On the little table were two ashtrays, next to a small dish of green chillies - above us was a large, laminated, poster - you could see, in huge and terrible detail, all of the kofte and kebabs on offer -

A woman with shining black hair came out to take our order - she had a calm, gentle, smile - she used her fingers to tell us how many lira we were charged for the three kofte ekmek we ordered -

Our orders were wrapped up in old editions of Milliyet - we'd also asked for salads - I loved snarfing the delicate shreds of lettuce, the shards of fiery onions - we picked up a couple of the wicked green chillies -

There are 52 shops in the village, Steve told me - and this one makes 53 - it's new - 

Across the street, I could see the village mosque - next door to the mosque was a tiny barber's parlour, with room for just one chair -

I drove back to Jane and Ken's in the falling darkness - by the time I reached the bridge over the dry river bed, I had to put on the headlights -

I flooded the atrium with light, swimming in the pool afterwards, under the icy stars -

I slept that night without fear - in my dreams, I flew in the sky over fields and rivers - I saw people, far below, whose faces I almost remembered -







Thursday, 23 May 2013

Listening to a song about someone's life



One morning, when I was looking after the dogs for Jane and Ken, I'd awoken alone in the house - I opened my eyes an hour or so before dawn - the walls of the blue bedroom were still lost in darkness -

I thought I heard the sound of flutes, very faint, yet very clear - the music crept into my soul - I was ravished by the music - I wondered if I was awake, or in some lucid dream - I felt my soul start to drift away from me - you could see it, like a yellow feather, floating through the air -

I lay absolutely still - the music stopped abruptly - it was as though the substance of the world had settled into a new shape - I could no longer see my soul, swaying from side to side above me -

Later, when Jane and Ken had returned, I told them about the music -

That music must be for someone who's died - they sing a song about them, Jane said -

I thought about my own life - what song would my life shape?

## Work request 1
According to the diary excerpt, what were the orders wrapped in?
## Work request 2
Translate this sentence from the diary excerpt into Spanish: "I thought about my own life - what song would my life shape?"
## Work request 3
List every person the diary excerpt mentions by name.

## Dataset content
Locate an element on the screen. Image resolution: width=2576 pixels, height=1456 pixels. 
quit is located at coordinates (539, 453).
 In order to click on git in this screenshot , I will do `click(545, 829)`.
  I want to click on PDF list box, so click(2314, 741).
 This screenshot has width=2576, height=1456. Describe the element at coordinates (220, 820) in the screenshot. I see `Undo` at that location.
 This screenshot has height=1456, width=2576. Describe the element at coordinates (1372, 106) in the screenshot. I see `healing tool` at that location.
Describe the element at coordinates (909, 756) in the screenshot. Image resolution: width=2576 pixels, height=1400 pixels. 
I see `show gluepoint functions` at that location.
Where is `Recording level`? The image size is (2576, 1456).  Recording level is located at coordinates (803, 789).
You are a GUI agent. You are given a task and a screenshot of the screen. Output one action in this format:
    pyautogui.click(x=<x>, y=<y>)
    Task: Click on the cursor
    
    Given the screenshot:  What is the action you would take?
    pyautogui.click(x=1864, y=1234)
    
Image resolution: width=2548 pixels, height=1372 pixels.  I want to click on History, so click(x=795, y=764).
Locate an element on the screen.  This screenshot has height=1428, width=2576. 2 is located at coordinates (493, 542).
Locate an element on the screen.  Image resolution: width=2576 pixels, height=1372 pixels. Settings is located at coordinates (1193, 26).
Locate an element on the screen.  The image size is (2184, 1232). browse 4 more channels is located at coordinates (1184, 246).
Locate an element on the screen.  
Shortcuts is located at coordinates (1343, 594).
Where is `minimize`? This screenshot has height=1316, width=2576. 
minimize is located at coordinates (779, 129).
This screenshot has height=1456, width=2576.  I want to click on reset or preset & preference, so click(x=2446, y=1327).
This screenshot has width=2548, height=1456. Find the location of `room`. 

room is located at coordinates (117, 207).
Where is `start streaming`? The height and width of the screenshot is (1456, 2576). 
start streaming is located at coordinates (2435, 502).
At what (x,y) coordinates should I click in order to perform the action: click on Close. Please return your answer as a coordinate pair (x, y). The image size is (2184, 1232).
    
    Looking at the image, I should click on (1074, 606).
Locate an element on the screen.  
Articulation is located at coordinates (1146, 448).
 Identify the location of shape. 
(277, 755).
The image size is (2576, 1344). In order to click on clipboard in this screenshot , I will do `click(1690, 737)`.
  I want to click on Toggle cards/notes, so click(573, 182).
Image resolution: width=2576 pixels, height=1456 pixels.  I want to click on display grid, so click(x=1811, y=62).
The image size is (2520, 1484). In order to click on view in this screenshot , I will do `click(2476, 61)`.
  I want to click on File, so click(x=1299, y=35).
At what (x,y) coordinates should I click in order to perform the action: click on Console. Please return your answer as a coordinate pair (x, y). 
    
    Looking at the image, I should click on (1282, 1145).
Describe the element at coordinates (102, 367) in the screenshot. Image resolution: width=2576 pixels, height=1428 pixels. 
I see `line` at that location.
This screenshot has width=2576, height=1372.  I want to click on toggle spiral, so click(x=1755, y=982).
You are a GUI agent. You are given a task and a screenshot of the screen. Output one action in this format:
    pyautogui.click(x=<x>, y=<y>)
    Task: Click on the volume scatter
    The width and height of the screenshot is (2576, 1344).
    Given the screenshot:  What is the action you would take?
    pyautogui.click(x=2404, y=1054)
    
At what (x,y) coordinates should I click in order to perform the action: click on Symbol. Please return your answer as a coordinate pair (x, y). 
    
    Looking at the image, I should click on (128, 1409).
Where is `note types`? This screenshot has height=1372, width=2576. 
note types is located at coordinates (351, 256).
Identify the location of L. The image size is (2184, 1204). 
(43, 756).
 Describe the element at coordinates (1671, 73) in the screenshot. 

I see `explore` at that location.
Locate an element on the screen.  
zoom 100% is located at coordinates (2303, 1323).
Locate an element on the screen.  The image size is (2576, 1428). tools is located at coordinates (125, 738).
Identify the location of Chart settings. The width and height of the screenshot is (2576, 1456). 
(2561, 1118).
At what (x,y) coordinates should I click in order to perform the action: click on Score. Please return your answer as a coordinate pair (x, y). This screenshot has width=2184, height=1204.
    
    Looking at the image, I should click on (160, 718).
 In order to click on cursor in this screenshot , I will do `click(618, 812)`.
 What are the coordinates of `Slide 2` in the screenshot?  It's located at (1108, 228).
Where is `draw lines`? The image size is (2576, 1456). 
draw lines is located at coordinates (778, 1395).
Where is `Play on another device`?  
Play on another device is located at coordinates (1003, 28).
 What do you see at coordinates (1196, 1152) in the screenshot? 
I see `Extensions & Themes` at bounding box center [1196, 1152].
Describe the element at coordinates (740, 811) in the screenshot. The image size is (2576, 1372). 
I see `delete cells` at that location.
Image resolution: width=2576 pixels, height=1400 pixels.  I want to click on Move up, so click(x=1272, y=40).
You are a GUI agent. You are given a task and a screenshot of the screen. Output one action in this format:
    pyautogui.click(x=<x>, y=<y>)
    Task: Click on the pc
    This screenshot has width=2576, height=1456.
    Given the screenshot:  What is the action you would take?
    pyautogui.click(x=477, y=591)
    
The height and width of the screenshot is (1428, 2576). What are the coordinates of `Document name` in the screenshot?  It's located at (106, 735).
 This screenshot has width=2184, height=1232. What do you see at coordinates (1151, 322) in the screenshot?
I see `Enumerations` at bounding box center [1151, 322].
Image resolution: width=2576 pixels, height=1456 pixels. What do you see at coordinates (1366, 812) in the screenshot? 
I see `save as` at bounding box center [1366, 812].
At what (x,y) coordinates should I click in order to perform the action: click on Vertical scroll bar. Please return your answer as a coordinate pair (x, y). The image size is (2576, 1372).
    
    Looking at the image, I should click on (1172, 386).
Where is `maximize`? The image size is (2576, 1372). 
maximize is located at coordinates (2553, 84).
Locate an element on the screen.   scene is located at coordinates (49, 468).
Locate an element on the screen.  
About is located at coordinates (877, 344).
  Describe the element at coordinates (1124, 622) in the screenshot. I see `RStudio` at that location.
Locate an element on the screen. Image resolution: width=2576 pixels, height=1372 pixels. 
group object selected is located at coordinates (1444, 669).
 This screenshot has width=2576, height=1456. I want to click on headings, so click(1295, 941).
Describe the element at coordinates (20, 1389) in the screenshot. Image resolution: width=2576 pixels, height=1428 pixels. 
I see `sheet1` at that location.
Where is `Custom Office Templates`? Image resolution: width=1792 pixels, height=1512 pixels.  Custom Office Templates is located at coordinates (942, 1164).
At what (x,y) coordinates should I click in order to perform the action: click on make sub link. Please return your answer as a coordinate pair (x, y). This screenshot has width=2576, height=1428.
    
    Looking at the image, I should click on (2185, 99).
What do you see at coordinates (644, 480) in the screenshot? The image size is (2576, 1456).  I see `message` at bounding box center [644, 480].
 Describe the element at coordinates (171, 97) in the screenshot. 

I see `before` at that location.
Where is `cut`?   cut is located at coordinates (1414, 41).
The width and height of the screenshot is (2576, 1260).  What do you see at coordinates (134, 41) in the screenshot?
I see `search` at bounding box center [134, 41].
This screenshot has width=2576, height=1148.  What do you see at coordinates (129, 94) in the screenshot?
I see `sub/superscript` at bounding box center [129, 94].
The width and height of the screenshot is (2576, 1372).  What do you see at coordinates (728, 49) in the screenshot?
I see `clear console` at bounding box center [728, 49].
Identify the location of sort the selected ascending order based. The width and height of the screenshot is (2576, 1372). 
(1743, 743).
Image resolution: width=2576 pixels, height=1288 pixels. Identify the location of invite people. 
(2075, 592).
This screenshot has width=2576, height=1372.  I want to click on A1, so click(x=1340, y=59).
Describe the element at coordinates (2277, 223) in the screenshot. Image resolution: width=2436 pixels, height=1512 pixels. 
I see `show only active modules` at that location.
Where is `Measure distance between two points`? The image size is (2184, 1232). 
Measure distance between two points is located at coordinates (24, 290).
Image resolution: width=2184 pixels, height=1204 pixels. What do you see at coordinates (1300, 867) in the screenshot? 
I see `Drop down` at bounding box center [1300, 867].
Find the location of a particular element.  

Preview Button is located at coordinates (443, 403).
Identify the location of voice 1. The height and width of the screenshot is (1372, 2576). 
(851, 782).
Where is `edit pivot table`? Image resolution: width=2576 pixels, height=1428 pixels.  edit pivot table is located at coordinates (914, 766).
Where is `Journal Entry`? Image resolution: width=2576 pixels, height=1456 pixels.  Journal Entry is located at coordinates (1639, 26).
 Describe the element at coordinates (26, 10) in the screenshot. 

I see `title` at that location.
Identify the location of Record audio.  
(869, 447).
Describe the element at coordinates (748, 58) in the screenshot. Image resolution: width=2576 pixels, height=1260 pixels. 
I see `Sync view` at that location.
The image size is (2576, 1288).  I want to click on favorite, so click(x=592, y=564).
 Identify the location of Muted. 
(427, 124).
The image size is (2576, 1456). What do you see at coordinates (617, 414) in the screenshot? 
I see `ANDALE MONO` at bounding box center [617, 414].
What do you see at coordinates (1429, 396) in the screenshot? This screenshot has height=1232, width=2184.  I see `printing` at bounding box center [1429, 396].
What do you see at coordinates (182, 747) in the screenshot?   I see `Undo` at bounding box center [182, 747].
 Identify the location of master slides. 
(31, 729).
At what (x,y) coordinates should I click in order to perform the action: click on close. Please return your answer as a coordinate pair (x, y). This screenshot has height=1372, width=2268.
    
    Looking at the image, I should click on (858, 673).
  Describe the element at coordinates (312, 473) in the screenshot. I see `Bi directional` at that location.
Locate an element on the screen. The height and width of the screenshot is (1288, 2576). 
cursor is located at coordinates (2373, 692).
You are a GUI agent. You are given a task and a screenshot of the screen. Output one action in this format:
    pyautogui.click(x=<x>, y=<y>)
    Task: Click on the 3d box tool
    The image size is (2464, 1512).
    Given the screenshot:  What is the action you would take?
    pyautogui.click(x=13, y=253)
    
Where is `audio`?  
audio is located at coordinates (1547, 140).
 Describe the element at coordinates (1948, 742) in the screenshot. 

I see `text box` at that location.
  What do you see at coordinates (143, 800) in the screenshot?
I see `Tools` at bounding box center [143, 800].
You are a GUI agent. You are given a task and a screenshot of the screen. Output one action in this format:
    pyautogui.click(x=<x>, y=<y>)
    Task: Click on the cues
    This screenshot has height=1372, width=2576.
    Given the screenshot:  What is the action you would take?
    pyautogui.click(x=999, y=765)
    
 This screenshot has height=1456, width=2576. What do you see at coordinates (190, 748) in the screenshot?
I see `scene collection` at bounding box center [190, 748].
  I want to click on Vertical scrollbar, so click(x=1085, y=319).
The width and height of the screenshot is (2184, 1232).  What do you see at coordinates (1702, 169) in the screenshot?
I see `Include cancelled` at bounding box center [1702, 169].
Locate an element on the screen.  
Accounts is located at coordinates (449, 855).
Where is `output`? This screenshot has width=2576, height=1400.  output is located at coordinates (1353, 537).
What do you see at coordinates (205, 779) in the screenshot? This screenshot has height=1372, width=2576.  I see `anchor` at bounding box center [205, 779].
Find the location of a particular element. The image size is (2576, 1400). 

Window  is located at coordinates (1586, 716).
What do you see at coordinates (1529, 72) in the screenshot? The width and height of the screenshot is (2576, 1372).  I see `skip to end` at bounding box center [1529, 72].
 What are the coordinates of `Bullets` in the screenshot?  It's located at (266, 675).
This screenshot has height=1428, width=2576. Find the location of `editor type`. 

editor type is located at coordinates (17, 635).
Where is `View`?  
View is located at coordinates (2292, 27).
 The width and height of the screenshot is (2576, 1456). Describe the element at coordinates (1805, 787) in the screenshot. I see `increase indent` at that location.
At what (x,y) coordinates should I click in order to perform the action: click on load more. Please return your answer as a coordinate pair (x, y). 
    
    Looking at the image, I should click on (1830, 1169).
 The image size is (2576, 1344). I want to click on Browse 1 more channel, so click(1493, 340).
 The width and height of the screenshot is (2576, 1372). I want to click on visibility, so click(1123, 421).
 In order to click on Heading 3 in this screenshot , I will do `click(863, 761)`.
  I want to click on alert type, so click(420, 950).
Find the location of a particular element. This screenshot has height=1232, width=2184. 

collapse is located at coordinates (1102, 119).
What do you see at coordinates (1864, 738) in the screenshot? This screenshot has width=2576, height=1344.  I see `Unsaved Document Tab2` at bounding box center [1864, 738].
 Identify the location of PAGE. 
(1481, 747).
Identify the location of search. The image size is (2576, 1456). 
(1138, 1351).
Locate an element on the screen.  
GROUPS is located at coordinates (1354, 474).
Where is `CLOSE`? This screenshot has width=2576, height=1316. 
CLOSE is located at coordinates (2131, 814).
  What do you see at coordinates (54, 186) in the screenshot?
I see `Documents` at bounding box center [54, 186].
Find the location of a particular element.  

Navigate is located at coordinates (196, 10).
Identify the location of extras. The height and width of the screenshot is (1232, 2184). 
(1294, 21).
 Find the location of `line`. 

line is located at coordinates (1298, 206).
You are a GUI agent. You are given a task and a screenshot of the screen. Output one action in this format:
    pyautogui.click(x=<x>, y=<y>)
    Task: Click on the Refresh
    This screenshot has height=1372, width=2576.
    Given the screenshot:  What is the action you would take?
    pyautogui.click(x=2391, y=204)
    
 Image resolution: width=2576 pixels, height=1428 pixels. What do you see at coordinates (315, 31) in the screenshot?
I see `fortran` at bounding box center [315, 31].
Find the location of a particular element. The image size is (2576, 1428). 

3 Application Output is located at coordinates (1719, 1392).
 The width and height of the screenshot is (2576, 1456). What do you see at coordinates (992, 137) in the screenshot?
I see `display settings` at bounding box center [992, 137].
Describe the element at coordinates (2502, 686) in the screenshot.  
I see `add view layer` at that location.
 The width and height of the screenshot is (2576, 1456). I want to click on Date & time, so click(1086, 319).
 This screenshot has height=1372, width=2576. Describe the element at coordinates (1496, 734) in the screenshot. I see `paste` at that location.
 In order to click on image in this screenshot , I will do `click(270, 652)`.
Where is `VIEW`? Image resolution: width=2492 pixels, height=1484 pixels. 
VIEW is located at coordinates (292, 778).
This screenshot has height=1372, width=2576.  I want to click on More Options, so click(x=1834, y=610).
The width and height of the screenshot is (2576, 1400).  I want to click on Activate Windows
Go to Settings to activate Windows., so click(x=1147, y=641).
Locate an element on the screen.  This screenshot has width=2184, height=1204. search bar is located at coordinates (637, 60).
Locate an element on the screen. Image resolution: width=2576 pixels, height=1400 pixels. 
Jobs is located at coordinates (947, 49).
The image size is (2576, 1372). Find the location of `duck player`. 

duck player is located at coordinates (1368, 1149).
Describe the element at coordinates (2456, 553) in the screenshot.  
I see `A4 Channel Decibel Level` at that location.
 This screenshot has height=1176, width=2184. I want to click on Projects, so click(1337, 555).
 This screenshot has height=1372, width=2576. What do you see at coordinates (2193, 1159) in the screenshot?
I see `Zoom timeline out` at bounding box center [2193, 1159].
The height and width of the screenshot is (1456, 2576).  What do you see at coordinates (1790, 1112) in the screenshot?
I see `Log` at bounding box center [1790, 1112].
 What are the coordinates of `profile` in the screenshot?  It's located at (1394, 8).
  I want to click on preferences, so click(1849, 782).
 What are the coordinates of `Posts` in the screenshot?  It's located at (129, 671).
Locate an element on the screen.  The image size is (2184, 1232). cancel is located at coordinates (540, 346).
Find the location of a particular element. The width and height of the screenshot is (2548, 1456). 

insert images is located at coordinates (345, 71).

## Written answer 1
Old editions of Milliyet.

## Written answer 2
Pensé en mi propia vida: ¿qué canción formaría mi vida?

## Written answer 3
Steve, Jane, Ken